An elderly woman tried to produce a poster with apparently political material written on it, but police ripped it up and then took her away in a van.

A farmer tried to stage a protest apparently unrelated to the 1989 crackdown, but he also was taken away in a van.

After dawn, a group of tourists tried to open a banner while posing for a photo, catching the attention of police, who quickly forced them to put the nonpolitical material away. They were not detained.

Discussion of the crackdown is still taboo in China outside the semiautonomous regions of Hong Kong and Macau. Chinese television news and major newspapers did not mention the anniversary. In Hong Kong, several hundred people holding candles gathered at Victoria Park, creating a sea of lights covering four soccer fields. They observed a brief silence, and organizers laid wreaths at a makeshift shrine dedicated to “martyrs of democracy.”
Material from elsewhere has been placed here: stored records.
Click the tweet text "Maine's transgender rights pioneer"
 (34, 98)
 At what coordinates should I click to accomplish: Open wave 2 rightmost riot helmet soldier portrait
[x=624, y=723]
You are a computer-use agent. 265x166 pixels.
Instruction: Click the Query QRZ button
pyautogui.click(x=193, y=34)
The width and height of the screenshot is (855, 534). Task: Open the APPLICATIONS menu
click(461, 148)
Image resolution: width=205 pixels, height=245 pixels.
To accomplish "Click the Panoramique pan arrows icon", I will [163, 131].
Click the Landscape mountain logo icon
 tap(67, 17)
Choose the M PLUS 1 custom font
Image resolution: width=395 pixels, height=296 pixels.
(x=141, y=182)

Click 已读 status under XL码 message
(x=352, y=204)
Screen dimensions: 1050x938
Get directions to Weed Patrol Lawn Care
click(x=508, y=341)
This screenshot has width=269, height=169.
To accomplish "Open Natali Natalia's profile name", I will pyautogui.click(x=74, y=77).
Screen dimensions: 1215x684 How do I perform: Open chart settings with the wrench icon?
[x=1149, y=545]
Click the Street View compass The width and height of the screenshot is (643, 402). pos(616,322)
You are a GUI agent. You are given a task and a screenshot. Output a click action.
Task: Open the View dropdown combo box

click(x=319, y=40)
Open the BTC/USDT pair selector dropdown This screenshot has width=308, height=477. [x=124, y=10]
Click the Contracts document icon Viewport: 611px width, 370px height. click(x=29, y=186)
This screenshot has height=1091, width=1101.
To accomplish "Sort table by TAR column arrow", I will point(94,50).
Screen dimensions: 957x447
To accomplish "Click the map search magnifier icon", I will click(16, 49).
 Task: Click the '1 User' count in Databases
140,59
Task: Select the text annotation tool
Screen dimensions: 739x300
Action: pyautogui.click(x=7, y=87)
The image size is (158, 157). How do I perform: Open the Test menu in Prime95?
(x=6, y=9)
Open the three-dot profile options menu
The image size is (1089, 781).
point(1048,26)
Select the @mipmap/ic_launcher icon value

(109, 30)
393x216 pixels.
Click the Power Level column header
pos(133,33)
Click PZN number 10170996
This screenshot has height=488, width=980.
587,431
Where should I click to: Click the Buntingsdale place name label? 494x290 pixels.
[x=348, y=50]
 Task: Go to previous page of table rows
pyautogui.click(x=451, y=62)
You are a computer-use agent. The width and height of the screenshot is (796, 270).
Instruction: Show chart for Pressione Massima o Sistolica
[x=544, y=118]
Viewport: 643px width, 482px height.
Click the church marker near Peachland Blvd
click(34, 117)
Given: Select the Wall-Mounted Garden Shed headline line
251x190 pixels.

Organizers said 44,000 attended the commemoration, but police put the figure at 19,000. The crowd size was likely hurt by rainy weather in recent days and the lack of major political disputes.

“I hope the Chinese government will recognize this dark history,” Eric Lau, 14, said.

Retiree Yan San, 74, said he has attended the annual commemoration in Hong Kong since its debut in 1990.

“I have persisted in coming here for 17 years because I love freedom and democracy,” he said.

Wang Dan, one of the 1989 protest leaders who was jailed and then exiled to the U.S., said in a taped video message: “We don’t want China to plunge into chaos, nor do we want the ruling party to give up power. We only want the Chinese people to live freely and with dignity.”

The events of June 4, 1989, shocked Hong Kong at a time when the territory was still a British colony but preparing to return to Chinese sovereignty in 1997. The bloody suppression fueled fears that Beijing would extend its authoritarian rule to Hong Kong.